### Passage provided:
— BEGIN —

An improved method for producing coalbed methane is disclosed in
U.S. Pat. No. 5,014,785 to Puri, et al. In this process, a
methane-desorbing gas such as an inert gas is injected through an
injection well into a solid carbonaceous subterranean formation
such as a coalbed. At the same time, a methane-containing gas is
recovered from a production well. The desorbing gas, preferably
nitrogen, mitigates bed pressure depletion and is believed to
desorb methane from the coalbed by decreasing the methane partial
pressure within the bed. Recent tests confirm that this process
yields increased coalbed methane production rates and suggest that
the total amount of recoverable methane may be as high as 80% or
more.
As will be demonstrated by an Example contained herein, long-term
injection of an inert gas into a formation may result in the
production of a methane-containing gas having an inert gas fraction
that generally increases in volume percent with time. This result
may be undesirable as it may be necessary to lessen the
concentration of injected inert gas in the produced
methane-containing mixture before the mixture can be transferred
into a natural gas pipeline or otherwise utilized.
What is needed is an improved process for the recovery of methane
from solid carbonaceous subterranean formations that can provide a
methane-containing gas that contains as little of the injected
inert gas as possible to mitigate the costs associated with
removing the injected gas from the produced methane-containing
gaseous mixture.

— END —

### Data block:
— BEGIN —

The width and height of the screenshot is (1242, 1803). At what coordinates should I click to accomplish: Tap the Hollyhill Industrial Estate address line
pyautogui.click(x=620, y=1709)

— END —

### Exercise aim:
Please answer these from the coalbed methane passage:
1. Which gas is named as the preferred desorbing gas?
2. According to recent tests, how much of the total methane may be recoverable?
3. What tends to increase in volume percent over time with long-term inert gas injection?
The data come from a different source than the text.

### Full answer:
1. Nitrogen.
2. As high as 80% or more.
3. The inert gas fraction of the produced methane-containing gas.